(Collected data)
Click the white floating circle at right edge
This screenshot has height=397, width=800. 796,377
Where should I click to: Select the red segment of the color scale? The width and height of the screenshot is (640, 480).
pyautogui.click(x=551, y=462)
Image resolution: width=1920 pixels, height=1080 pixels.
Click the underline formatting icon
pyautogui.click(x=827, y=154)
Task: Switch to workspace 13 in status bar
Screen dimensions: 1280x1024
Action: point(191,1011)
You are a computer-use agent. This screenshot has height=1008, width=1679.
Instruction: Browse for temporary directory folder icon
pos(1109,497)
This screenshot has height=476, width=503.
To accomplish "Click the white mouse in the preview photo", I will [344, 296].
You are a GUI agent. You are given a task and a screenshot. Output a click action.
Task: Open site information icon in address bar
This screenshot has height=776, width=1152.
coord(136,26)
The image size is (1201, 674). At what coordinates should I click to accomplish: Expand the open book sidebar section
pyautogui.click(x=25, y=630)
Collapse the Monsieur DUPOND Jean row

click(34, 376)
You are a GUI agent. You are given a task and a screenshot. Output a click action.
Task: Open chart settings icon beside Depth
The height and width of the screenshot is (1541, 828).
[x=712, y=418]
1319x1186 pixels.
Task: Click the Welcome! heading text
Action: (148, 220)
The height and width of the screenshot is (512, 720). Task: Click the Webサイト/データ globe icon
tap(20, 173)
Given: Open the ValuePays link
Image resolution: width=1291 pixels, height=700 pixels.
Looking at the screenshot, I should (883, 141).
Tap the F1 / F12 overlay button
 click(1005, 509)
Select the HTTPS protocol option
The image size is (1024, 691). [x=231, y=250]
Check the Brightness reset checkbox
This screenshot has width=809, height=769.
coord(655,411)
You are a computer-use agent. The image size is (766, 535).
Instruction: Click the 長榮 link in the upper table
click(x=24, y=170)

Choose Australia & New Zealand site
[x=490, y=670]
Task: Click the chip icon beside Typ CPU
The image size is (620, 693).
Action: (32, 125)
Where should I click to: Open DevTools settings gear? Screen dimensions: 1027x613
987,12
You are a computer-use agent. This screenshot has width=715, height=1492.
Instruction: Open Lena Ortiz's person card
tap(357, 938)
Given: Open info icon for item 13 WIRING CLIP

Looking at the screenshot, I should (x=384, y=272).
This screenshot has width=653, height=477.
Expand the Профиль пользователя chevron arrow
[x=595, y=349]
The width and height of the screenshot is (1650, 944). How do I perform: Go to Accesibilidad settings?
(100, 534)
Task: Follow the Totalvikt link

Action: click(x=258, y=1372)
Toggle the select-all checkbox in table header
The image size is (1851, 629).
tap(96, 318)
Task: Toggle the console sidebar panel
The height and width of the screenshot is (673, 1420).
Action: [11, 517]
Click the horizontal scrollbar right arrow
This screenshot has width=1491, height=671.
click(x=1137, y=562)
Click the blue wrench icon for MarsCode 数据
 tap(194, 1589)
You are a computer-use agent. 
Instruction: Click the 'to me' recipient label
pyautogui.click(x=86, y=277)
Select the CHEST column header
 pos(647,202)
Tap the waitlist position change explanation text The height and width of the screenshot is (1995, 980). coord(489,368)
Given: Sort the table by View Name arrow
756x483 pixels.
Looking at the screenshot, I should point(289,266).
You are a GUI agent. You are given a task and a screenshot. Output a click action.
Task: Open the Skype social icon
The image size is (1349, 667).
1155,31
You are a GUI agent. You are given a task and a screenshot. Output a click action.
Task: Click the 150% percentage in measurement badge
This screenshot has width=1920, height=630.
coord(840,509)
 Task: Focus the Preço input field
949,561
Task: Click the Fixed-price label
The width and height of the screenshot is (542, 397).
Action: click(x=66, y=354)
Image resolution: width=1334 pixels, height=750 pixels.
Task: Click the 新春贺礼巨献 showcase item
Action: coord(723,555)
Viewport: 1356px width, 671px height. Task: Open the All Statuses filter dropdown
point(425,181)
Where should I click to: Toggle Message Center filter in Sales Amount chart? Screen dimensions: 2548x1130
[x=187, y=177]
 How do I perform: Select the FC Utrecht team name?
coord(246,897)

Work instruction |
Retype every record without alteration.

Answer box |
Click the white floating circle at right edge
This screenshot has height=397, width=800. 796,377
Where should I click to: Select the red segment of the color scale? The width and height of the screenshot is (640, 480).
pyautogui.click(x=551, y=462)
Image resolution: width=1920 pixels, height=1080 pixels.
Click the underline formatting icon
pyautogui.click(x=827, y=154)
Task: Switch to workspace 13 in status bar
Screen dimensions: 1280x1024
Action: point(191,1011)
You are a computer-use agent. This screenshot has height=1008, width=1679.
Instruction: Browse for temporary directory folder icon
pos(1109,497)
This screenshot has height=476, width=503.
To accomplish "Click the white mouse in the preview photo", I will [344, 296].
You are a GUI agent. You are given a task and a screenshot. Output a click action.
Task: Open site information icon in address bar
This screenshot has height=776, width=1152.
coord(136,26)
The image size is (1201, 674). At what coordinates should I click to accomplish: Expand the open book sidebar section
pyautogui.click(x=25, y=630)
Collapse the Monsieur DUPOND Jean row

click(34, 376)
You are a GUI agent. You are given a task and a screenshot. Output a click action.
Task: Open chart settings icon beside Depth
The height and width of the screenshot is (1541, 828).
[x=712, y=418]
1319x1186 pixels.
Task: Click the Welcome! heading text
Action: (148, 220)
The height and width of the screenshot is (512, 720). Task: Click the Webサイト/データ globe icon
tap(20, 173)
Given: Open the ValuePays link
Image resolution: width=1291 pixels, height=700 pixels.
Looking at the screenshot, I should (883, 141).
Tap the F1 / F12 overlay button
 click(1005, 509)
Select the HTTPS protocol option
The image size is (1024, 691). [x=231, y=250]
Check the Brightness reset checkbox
This screenshot has width=809, height=769.
coord(655,411)
You are a computer-use agent. The image size is (766, 535).
Instruction: Click the 長榮 link in the upper table
click(x=24, y=170)

Choose Australia & New Zealand site
[x=490, y=670]
Task: Click the chip icon beside Typ CPU
The image size is (620, 693).
Action: (32, 125)
Where should I click to: Open DevTools settings gear? Screen dimensions: 1027x613
987,12
You are a computer-use agent. This screenshot has width=715, height=1492.
Instruction: Open Lena Ortiz's person card
tap(357, 938)
Given: Open info icon for item 13 WIRING CLIP

Looking at the screenshot, I should (x=384, y=272).
This screenshot has width=653, height=477.
Expand the Профиль пользователя chevron arrow
[x=595, y=349]
The width and height of the screenshot is (1650, 944). How do I perform: Go to Accesibilidad settings?
(100, 534)
Task: Follow the Totalvikt link

Action: click(x=258, y=1372)
Toggle the select-all checkbox in table header
The image size is (1851, 629).
tap(96, 318)
Task: Toggle the console sidebar panel
The height and width of the screenshot is (673, 1420).
Action: [11, 517]
Click the horizontal scrollbar right arrow
This screenshot has width=1491, height=671.
click(x=1137, y=562)
Click the blue wrench icon for MarsCode 数据
 tap(194, 1589)
You are a computer-use agent. 
Instruction: Click the 'to me' recipient label
pyautogui.click(x=86, y=277)
Select the CHEST column header
 pos(647,202)
Tap the waitlist position change explanation text The height and width of the screenshot is (1995, 980). coord(489,368)
Given: Sort the table by View Name arrow
756x483 pixels.
Looking at the screenshot, I should point(289,266).
You are a GUI agent. You are given a task and a screenshot. Output a click action.
Task: Open the Skype social icon
The image size is (1349, 667).
1155,31
You are a GUI agent. You are given a task and a screenshot. Output a click action.
Task: Click the 150% percentage in measurement badge
This screenshot has width=1920, height=630.
coord(840,509)
 Task: Focus the Preço input field
949,561
Task: Click the Fixed-price label
The width and height of the screenshot is (542, 397).
Action: click(x=66, y=354)
Image resolution: width=1334 pixels, height=750 pixels.
Task: Click the 新春贺礼巨献 showcase item
Action: coord(723,555)
Viewport: 1356px width, 671px height. Task: Open the All Statuses filter dropdown
point(425,181)
Where should I click to: Toggle Message Center filter in Sales Amount chart? Screen dimensions: 2548x1130
[x=187, y=177]
 How do I perform: Select the FC Utrecht team name?
coord(246,897)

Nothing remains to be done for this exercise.